Penso que a continuidade dinâmica das relações coloniais assenta na permanência, ao longo dos últimos cinco séculos, de três modos principais de dominação: capitalismo (desigualdade classista), colonialismo (desigualdade etno-racista) e patriarcado (desigualdade sexista e redução da diversidade de género a homens e mulheres). Todos estes modos de dominação foram concomitantes de epistemicídio (desqualificação dos saberes não eurocêntricos como residuais, atrasados ou mesmo perigosos e blasfemos). Tanto o colonialismo como o patriarcado existiram muito antes do capitalismo e exercidos por outros povos que não os europeus, mas foram profundamente reconfigurados a partir do momento em que foram articulados com o capitalismo. Por outro lado, estas formas de dominação também vigoraram e vigoram no interior dos antigos países colonizadores, ainda que de modos muito diferentes.

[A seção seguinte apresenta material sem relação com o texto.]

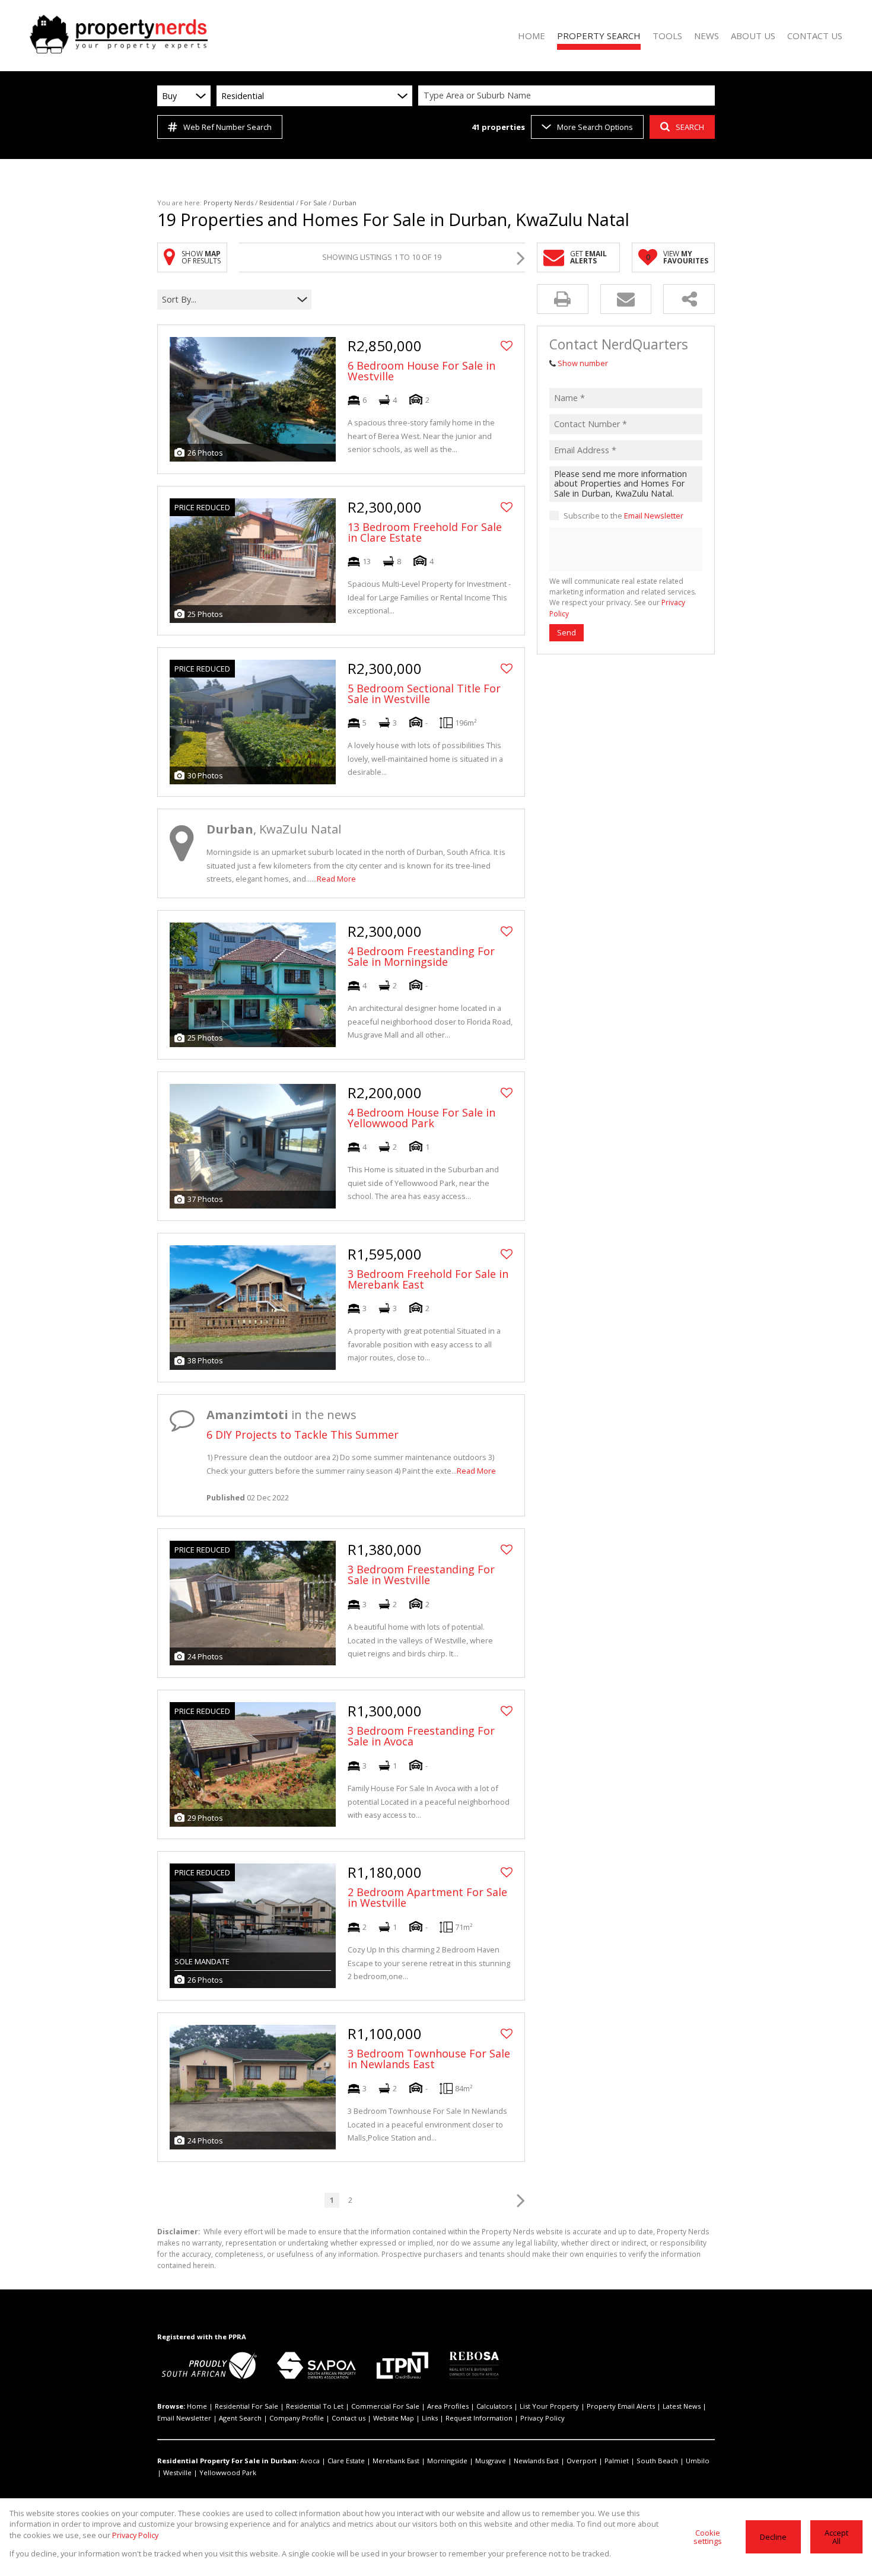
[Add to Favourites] (507, 346)
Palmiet (616, 2460)
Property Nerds (228, 202)
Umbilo (697, 2460)
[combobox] (568, 95)
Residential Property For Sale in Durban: (227, 2460)
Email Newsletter (653, 515)
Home (197, 2406)
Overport (582, 2460)
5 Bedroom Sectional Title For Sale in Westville (424, 693)
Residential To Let (314, 2406)
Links (430, 2417)
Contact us (348, 2417)
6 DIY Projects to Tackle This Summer (302, 1434)
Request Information (479, 2417)
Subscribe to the (623, 515)
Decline (773, 2537)
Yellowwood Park (227, 2472)
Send (566, 632)
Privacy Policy (542, 2417)
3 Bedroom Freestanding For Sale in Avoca (421, 1736)
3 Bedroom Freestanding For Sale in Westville (421, 1574)
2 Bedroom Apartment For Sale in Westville (427, 1897)
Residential (276, 202)
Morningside (447, 2460)
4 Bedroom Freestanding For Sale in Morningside (421, 956)
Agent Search (240, 2417)
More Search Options (595, 127)
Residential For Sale (246, 2406)
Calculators (494, 2406)
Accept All (836, 2537)
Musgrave (490, 2460)
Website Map (393, 2417)
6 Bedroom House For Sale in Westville (421, 370)
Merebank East (396, 2460)
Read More (336, 878)
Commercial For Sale (385, 2406)
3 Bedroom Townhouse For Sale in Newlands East (429, 2058)
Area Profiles (448, 2406)
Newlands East (536, 2460)
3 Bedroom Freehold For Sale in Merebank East (428, 1279)
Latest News (682, 2406)
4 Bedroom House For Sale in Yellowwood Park (421, 1117)
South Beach (657, 2460)
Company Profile (296, 2417)
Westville (177, 2472)
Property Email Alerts (621, 2406)
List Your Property (549, 2406)
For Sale (313, 202)
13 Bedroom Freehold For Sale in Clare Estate (425, 532)
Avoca (310, 2460)
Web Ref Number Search (227, 127)
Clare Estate (346, 2460)
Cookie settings (707, 2537)
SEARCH (690, 127)
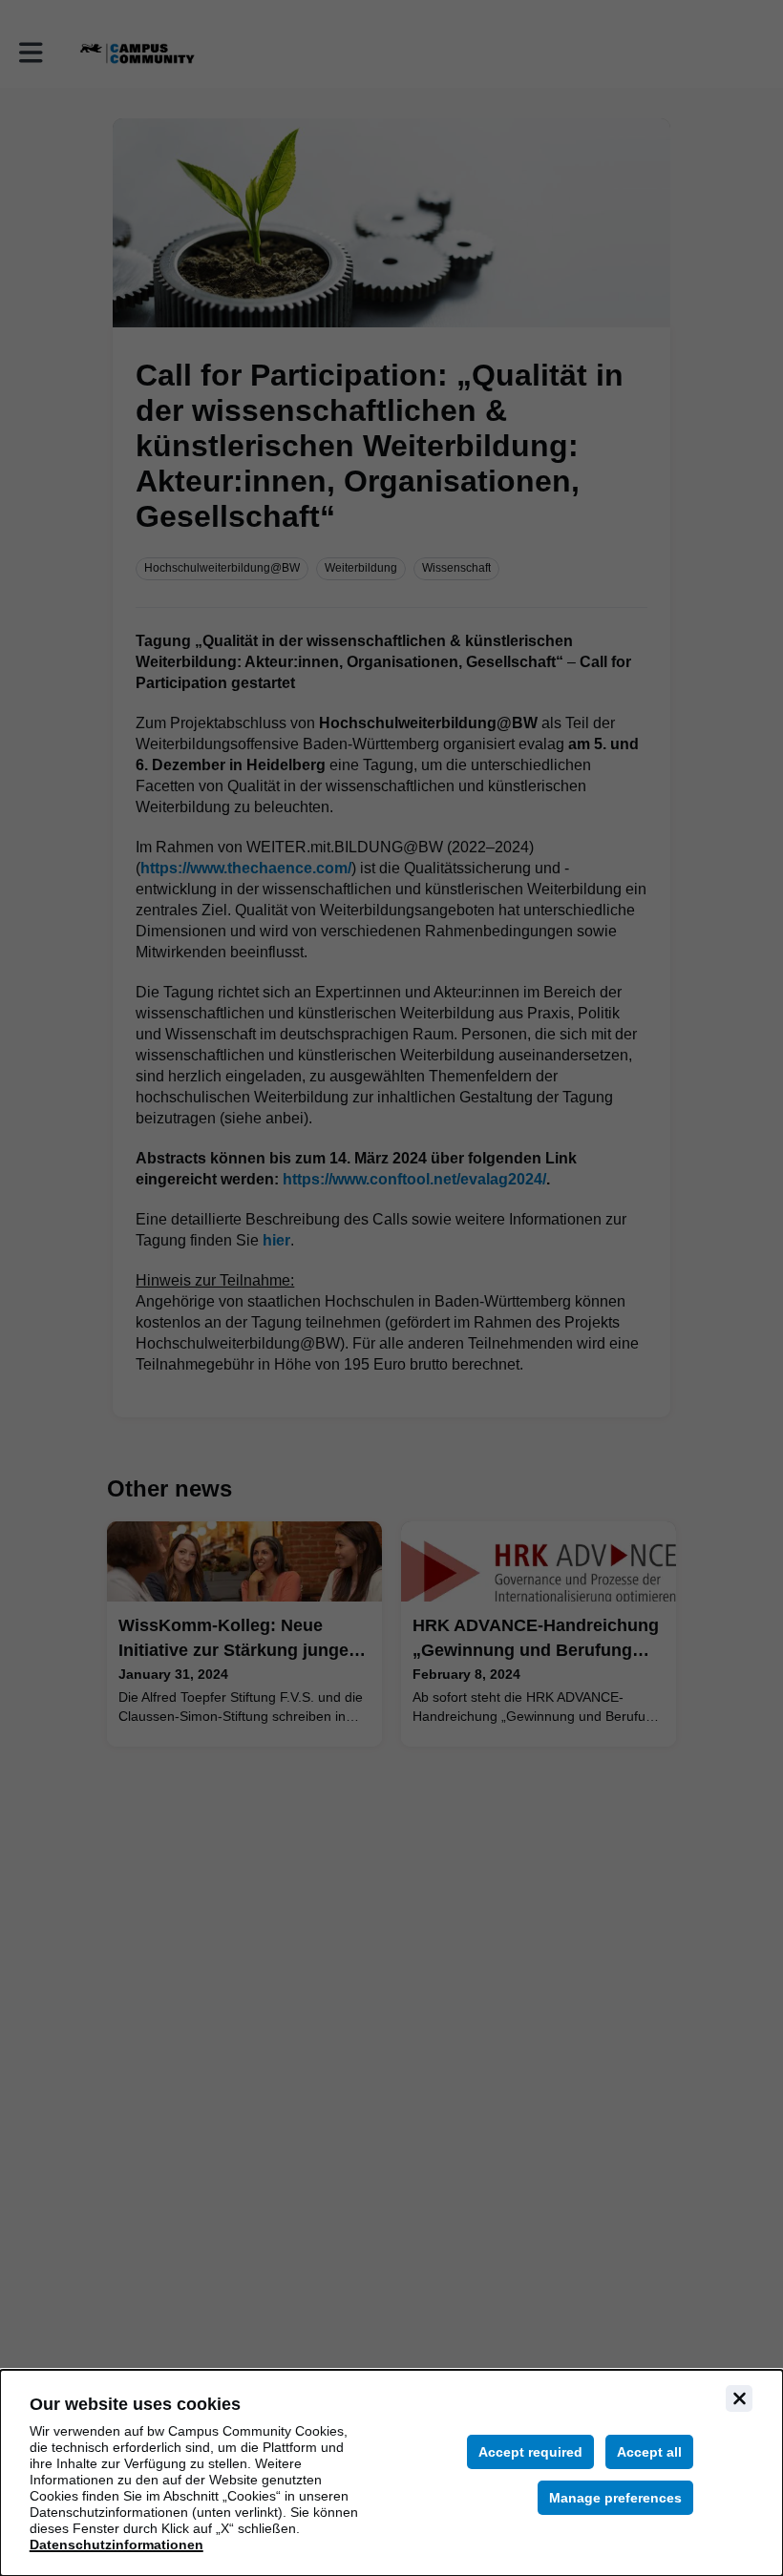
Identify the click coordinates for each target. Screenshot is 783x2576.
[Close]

As independências políticas alteraram (com intensidades diversas) estas três dominações, mas não as eliminaram. O modo como as dominações se dispuseram nas colónias e antigas colónias teve as seguintes características gerais.
A ferida colonial
Supressão epistemológica. A supressão ou negação de todos os conhecimentos discrepantes com o conhecimento religioso e científico trazido pelos colonizadores, mesmo que tais conhecimentos existissem desde tempos imemoriais e fossem os que davam sentido à vida das populações. Quando não suprimidos, esses conhecimentos foram transformados em informação a ser apropriada e validada pela ciência.
Mito do desenvolvimento. A história dos povos anterior à invasão colonial foi violentamente interrompida e os povos invadidos foram forçados a esquecer a sua história e a entrar na história dos colonizadores, a história mundial como metonímia da história da expansão europeia. Em relação a esta última, os povos invadidos e mais tarde independentes foram considerados atrasados, menos desenvolvidos, e incitados a mobilizar-se para se modernizarem e desenvolverem. Não do modo que quisessem e para os objectivos que decidissem, mas do modo seguido pelos países colonizadores ou ex-colonizadores e para os objectivos por eles adoptados. Um dia seriam todos igualmente desenvolvidos, um dia que nunca chegou.

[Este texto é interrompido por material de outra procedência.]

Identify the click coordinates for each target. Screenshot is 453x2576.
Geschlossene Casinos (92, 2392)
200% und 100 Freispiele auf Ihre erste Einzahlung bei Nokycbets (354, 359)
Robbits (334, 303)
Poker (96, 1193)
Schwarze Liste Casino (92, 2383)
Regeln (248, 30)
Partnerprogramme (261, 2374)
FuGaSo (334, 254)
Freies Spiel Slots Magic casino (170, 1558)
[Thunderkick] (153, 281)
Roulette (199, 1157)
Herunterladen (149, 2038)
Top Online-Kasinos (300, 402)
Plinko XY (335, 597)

Predominância de exclusões abissais. O modo como se articularam globalmente as três dominações fez com que nas colónias e ex-colónias o poder desigual gerado pelo colonialismo (racismo, roubo de terras, divisão das populações entre assimilados e indígenas) e patriarcado (sexismo, feminicídio, homofobia) fosse particularmente violento e atingisse mais populações. O poder assentava na ideia de que as populações vítimas dele eram compostas por seres naturalmente inferiores, a quem, por essa razão, não era pensável aplicar o mesmo direito que regulava as relações entre colonizadores e entre seus descendentes. Essa dualidade jurídica poderia ser formal ou informal, mas configuraria sempre uma exclusão sem garantias de protecção eficaz das populações racializadas ou sexualizadas.
Confinamento ao particular e local. As práticas e os conhecimentos das populações coloniais e ex-coloniais foram sempre considerados excepções locais ou particulares em relação às práticas e conhecimentos dos colonizadores e seus descendentes, umas e outros considerados universais e globais, por mais que fossem, na sua origem, particularismos e localismos eurocêntricos.
O mito da preguiça. Finalmente, as populações coloniais e ex-coloniais foram consideradas preguiçosas, pouco produtivas, avessas ao trabalho árduo, o que “justificou” a escravatura e o trabalho forçado, modelos de super-exploração do trabalho que, sob outras formas, continuam a vigorar. Ao longo do século XX, os modos de vida destas populações adquiriram um glamour especial transformado em mercadoria pela indústria global do turismo.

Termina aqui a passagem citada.